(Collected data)
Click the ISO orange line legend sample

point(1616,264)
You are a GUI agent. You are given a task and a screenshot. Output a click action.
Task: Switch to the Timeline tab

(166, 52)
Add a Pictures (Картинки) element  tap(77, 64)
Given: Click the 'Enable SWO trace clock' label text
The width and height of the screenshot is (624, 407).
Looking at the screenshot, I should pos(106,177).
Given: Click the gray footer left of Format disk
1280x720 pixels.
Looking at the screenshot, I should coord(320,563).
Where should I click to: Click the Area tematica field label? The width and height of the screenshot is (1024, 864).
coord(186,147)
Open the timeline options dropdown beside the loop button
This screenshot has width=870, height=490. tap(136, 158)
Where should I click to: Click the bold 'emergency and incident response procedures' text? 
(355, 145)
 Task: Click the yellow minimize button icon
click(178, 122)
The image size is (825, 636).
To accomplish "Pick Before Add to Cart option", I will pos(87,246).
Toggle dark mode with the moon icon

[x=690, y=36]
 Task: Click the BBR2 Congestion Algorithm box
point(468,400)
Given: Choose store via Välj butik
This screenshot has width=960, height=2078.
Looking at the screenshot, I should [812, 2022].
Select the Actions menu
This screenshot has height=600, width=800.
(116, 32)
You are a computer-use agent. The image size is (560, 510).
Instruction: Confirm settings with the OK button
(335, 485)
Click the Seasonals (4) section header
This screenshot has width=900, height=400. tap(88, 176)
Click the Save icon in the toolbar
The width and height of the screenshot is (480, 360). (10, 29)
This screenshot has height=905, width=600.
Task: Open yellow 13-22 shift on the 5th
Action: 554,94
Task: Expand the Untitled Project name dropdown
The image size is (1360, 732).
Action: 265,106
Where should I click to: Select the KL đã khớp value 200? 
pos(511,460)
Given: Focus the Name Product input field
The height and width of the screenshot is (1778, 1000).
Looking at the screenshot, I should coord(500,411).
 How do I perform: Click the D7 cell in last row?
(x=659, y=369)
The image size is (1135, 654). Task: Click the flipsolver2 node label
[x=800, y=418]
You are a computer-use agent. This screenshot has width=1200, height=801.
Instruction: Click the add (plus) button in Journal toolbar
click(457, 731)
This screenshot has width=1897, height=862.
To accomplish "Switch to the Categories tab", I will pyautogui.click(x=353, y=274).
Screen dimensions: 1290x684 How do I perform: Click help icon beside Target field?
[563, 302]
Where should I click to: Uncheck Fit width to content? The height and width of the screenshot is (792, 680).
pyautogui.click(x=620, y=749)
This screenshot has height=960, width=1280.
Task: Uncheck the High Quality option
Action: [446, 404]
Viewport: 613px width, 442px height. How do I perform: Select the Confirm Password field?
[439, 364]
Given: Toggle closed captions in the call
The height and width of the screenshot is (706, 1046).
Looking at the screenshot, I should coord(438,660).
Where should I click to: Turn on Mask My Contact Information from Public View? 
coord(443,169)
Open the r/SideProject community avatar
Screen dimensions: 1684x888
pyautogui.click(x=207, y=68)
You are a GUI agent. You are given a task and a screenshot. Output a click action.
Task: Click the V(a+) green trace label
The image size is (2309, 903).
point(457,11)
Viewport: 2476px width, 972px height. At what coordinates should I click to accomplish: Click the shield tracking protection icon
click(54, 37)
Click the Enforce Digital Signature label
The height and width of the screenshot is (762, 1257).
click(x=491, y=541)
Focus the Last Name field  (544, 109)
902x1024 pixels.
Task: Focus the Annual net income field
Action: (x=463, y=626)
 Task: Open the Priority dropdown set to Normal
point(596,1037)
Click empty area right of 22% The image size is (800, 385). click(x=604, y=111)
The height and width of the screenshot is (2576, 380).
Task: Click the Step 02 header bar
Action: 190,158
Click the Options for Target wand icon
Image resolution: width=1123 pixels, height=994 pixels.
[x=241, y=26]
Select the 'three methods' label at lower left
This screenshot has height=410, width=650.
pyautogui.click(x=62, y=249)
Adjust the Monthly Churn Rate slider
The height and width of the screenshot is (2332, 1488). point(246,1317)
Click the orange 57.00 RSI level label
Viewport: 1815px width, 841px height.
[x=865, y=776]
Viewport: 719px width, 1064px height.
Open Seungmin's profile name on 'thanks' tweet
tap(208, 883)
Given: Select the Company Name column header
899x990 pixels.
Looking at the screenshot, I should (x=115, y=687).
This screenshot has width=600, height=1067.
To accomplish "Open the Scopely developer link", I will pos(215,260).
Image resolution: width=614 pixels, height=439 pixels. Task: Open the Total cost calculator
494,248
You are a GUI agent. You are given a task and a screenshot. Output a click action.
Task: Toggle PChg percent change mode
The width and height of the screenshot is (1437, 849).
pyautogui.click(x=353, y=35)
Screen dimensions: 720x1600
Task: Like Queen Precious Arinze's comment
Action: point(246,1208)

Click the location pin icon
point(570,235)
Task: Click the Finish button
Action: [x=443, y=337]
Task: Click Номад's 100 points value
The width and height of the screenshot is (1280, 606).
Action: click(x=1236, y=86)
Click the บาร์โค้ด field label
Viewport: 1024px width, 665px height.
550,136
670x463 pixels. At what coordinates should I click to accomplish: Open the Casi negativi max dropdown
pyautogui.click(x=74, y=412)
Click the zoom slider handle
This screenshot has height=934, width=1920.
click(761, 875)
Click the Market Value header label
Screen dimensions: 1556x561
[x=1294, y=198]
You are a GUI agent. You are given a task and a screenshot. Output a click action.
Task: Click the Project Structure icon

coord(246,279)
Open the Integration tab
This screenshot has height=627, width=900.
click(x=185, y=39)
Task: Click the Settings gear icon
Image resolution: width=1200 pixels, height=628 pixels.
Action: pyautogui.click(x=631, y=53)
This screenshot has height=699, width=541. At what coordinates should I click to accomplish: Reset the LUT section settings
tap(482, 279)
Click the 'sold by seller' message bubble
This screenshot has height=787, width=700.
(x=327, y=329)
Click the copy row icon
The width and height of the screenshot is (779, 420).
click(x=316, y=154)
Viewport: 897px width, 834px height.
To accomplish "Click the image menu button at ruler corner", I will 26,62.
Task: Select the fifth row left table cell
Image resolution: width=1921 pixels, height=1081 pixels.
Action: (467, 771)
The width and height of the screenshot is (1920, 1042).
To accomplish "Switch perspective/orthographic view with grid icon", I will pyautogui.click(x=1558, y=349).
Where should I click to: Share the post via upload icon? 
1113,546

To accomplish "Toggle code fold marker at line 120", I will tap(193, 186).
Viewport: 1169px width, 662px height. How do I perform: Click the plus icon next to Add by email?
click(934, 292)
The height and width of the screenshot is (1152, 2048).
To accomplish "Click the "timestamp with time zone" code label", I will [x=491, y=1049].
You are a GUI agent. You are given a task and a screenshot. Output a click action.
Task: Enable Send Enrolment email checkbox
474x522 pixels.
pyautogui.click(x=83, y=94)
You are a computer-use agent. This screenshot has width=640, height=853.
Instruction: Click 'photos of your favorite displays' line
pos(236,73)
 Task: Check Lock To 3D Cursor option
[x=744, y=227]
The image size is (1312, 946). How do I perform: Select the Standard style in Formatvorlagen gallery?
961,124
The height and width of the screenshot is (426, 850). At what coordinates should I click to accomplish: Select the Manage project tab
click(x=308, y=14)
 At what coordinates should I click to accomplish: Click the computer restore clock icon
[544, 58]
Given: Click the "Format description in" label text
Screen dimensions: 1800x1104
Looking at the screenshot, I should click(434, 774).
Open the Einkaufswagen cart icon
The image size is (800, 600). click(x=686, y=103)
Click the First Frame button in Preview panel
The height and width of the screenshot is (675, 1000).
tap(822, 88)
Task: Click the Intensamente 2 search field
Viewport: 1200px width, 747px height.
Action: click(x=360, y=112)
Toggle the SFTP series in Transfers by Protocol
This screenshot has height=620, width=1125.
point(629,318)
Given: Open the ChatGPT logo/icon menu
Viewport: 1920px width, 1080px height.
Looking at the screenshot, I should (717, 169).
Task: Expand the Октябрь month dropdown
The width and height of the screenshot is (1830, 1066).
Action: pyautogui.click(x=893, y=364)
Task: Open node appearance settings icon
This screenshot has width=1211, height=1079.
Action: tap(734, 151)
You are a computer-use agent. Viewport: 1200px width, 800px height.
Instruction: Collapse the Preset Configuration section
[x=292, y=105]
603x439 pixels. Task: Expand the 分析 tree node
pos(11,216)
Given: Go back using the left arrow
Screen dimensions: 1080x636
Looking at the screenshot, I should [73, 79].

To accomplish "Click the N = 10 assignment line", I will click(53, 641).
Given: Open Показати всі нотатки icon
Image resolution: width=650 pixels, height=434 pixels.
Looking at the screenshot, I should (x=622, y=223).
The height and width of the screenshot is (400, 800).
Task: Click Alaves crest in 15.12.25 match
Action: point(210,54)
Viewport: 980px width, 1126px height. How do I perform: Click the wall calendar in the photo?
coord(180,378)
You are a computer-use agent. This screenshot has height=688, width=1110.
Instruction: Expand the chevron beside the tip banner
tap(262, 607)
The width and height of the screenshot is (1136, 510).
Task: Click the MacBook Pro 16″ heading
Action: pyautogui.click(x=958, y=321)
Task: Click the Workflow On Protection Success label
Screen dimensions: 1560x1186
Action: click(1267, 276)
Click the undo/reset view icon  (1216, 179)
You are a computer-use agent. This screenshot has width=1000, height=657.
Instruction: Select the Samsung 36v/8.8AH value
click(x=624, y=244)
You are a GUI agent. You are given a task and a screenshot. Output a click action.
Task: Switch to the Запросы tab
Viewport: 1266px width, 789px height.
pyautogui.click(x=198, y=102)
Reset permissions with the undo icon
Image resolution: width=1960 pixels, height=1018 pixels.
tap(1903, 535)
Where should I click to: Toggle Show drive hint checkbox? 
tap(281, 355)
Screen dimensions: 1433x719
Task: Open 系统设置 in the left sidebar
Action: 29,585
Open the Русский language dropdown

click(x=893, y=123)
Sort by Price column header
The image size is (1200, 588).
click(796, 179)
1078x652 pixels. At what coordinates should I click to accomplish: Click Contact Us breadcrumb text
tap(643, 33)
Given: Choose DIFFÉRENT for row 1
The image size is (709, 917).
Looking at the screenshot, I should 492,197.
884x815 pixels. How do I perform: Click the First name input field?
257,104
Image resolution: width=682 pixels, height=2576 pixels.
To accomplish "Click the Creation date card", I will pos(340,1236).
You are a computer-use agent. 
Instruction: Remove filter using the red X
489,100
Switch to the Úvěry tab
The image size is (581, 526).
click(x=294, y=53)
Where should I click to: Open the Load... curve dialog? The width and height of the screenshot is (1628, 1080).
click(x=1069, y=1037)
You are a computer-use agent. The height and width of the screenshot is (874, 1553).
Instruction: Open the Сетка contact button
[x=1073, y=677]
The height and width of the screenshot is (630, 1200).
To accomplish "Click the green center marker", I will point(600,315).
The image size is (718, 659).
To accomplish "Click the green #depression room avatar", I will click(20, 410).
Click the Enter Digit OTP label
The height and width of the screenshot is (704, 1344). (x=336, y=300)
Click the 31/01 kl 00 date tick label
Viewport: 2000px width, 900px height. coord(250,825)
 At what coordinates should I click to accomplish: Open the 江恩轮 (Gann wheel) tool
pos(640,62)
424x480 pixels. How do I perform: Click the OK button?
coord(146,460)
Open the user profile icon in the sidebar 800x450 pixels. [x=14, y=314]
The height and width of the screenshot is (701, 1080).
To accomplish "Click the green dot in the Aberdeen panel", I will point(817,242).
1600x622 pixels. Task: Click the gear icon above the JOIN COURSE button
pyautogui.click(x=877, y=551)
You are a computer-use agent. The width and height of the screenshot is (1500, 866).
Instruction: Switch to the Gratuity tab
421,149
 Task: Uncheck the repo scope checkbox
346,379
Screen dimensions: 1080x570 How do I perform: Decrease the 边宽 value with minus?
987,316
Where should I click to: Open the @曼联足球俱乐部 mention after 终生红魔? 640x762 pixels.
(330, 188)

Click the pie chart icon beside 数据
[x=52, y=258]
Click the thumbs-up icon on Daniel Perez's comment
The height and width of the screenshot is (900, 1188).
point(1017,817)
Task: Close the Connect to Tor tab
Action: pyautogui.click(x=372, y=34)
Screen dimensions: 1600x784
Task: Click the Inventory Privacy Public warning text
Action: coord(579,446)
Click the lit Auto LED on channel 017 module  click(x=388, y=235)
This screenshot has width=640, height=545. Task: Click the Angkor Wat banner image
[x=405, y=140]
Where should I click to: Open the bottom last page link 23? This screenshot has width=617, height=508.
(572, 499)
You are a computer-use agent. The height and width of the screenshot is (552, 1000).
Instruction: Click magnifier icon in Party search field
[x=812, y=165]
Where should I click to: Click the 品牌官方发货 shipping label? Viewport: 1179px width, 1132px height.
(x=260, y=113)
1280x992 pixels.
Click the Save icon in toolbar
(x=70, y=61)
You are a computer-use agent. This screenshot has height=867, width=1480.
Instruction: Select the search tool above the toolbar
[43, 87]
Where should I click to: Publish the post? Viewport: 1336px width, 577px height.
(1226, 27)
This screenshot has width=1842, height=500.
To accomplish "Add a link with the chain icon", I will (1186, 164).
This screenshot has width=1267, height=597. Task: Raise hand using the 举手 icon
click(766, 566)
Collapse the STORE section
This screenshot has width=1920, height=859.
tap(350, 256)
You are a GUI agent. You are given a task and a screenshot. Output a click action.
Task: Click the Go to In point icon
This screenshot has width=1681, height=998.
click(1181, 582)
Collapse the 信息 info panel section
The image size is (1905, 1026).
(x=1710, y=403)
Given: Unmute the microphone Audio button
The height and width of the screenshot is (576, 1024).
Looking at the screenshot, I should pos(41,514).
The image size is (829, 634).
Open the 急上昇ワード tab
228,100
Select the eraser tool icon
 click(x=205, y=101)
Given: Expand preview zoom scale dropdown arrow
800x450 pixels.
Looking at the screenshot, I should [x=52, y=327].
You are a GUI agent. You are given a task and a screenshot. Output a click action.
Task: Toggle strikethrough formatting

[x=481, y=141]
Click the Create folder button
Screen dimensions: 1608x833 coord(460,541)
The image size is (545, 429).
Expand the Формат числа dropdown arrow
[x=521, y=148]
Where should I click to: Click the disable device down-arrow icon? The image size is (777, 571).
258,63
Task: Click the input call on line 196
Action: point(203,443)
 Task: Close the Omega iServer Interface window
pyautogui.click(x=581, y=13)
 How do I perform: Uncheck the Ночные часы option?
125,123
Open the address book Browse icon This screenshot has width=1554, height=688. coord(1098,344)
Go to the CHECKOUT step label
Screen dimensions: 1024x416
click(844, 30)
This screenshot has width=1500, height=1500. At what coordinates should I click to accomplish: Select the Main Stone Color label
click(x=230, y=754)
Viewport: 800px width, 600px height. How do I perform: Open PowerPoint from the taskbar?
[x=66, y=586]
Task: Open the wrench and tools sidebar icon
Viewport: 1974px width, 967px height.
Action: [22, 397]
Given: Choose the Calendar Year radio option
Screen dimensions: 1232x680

**Work order:**
Only one stretch of the records above is wanted: the lines between the one holding "Task: Click the yellow minimize button icon" and the one holding "This screenshot has width=1897, height=862.", inclusive, reproduced exactly.

**Exercise answer:**
 Task: Click the yellow minimize button icon
click(178, 122)
The image size is (825, 636).
To accomplish "Pick Before Add to Cart option", I will pos(87,246).
Toggle dark mode with the moon icon

[x=690, y=36]
 Task: Click the BBR2 Congestion Algorithm box
point(468,400)
Given: Choose store via Välj butik
This screenshot has width=960, height=2078.
Looking at the screenshot, I should [812, 2022].
Select the Actions menu
This screenshot has height=600, width=800.
(116, 32)
You are a computer-use agent. The image size is (560, 510).
Instruction: Confirm settings with the OK button
(335, 485)
Click the Seasonals (4) section header
This screenshot has width=900, height=400. tap(88, 176)
Click the Save icon in the toolbar
The width and height of the screenshot is (480, 360). (10, 29)
This screenshot has height=905, width=600.
Task: Open yellow 13-22 shift on the 5th
Action: 554,94
Task: Expand the Untitled Project name dropdown
The image size is (1360, 732).
Action: 265,106
Where should I click to: Select the KL đã khớp value 200? 
pos(511,460)
Given: Focus the Name Product input field
The height and width of the screenshot is (1778, 1000).
Looking at the screenshot, I should coord(500,411).
 How do I perform: Click the D7 cell in last row?
(x=659, y=369)
The image size is (1135, 654). Task: Click the flipsolver2 node label
[x=800, y=418]
You are a computer-use agent. This screenshot has width=1200, height=801.
Instruction: Click the add (plus) button in Journal toolbar
click(457, 731)
This screenshot has width=1897, height=862.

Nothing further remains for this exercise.